Myth is formative, centralizing, even historical stories of how a people came to be, what their culture values, and explanations for why the world is the way it is. It's not just stories, or names of gods people worshiped (though this things are part of myth). Myth is the act of structuring the world. We today of course recognize that the moon is a celestial body distinct from the Sun, but central American myths explained the moon as a dimmer sun, created by the gods from the body of another god who wasn't brave enough to sacrifice himself and become the sun until some other god did it. So the other gods made the moon dimmer.

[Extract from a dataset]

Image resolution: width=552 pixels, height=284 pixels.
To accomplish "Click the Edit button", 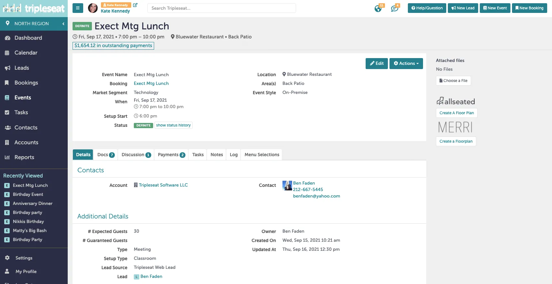I will (377, 64).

And not all myths are necessarily about gods or supernatural beings. Minamoto Yoshitsune, Achilles, and Ce Acatl Topiltzin Quetzacoatl are all in different ways fusions of past events and supernatural elements. The stories people told about them were mythical. These men and their lives became formative stories. And myth gets messy that way because it mixes the supernatural, the religious, the real, and unreal into a whole.
In this regard, historical context is very important. Mythology does not simply spring from nothing. When someone writes a book about Chinese mythology and says they got a lot of their ideas from other places that is important information because where those ideas come from and how the Chinese incorporated them into Chinese Myth tells you a lot about the history of China. It tells you who they were in contact with. What relationships they valued. What societal structures mattered to them.

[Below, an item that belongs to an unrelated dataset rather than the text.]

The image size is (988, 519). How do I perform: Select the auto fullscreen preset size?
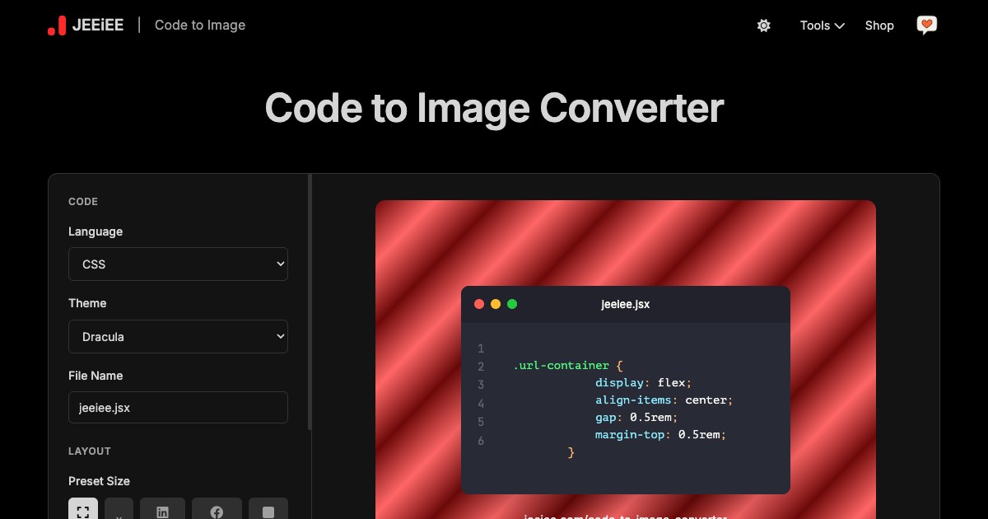pyautogui.click(x=83, y=512)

Backtracking myths is a laborious process for academics but an important one as well, because myth is not static. They change. Why do the Greeks have more than one sun god? Because what we call the 'Greeks' evolved their mythology as their culture zone expanded, as they absorbed new groups into their culture, and thus new ideas. All cultures do this. Sometimes new myths replace old myths. Sometimes they mix. Sometimes they come to exist side by side.
And this is broadly something a lot of fantasy doesn't do very well (though notably, Tolkein knew this very well from his academic background and incorporated it into Lord of the Rings). So, I would say that you definitely want historical context. You want to understand what myths were valued at what times and in what ways. Myths are not just pantheons of gods and stories people told. They were central to how people understood the world and their place in it, and very often conveyed moral content.

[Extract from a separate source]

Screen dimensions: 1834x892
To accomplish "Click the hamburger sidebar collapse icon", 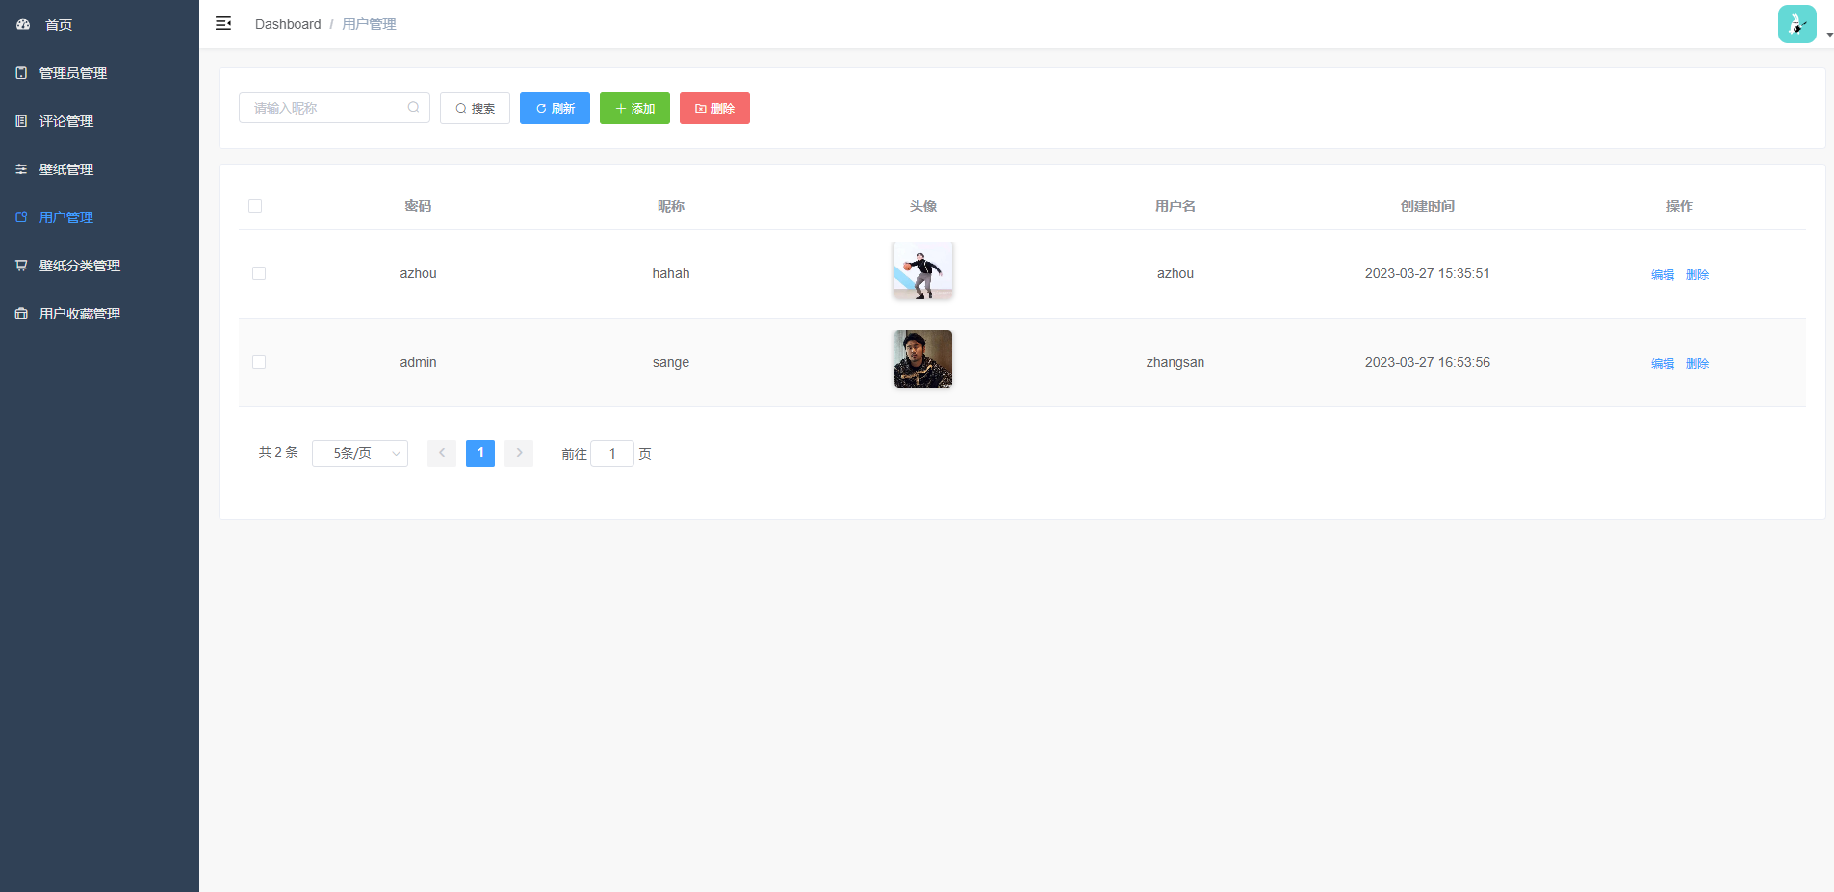I will pos(223,24).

To what I can actually recommend:
If you want to delve into Mesoamerican mythology, I'd first recommend grounding yourself and I think the best resource you'll find is over on Audible; the Great Courses lecture series Maya to Aztec: Ancient Mesoamerica Revealed. I love this lecture series. Barnhart is a great lecturer and the series will go through the list of what we know, how we know it, and note what we don't know. He also covers Mesoamerican mythologies and how these myths centralized social life, right down to how the peoples of Mesoamerica built their cities.
Once you've done that, there's a lot of resources you can use.
The Flayed God: The Mesoamerican Mythological Tradition is great. Barnhart's lecture series will prep you for it too. The book covers a number of prominent and recurring themes in Mesoamerican myth, including several Barnhart mentions and then kind of skims over because his lecture series is trying to cover a lot of ground. I think these two resources go amazing together.
You can find a lot of the primary sources behind these works too. The Florentine Codex, the Codex Borgia, the Dresden Codex, the Codex Nuattall, and others. They've all got reproductions and printings out there, some with commentary, some without. I'd recommend physical copies. I have some ebook versions and (glaring at the Dover version of the Codex Borgia in particular) they're not the most readible in ebook format. A physical book with the ability to flip back and forth on the fly is going to be your friend.
From there, you can always delve deeper. Mesoamerican history, archeology, and anthropology are fast moving these days. We're finding new stuff constantly and JSTOR would be especially friendly for you on this topic if a local university or library has a subscription.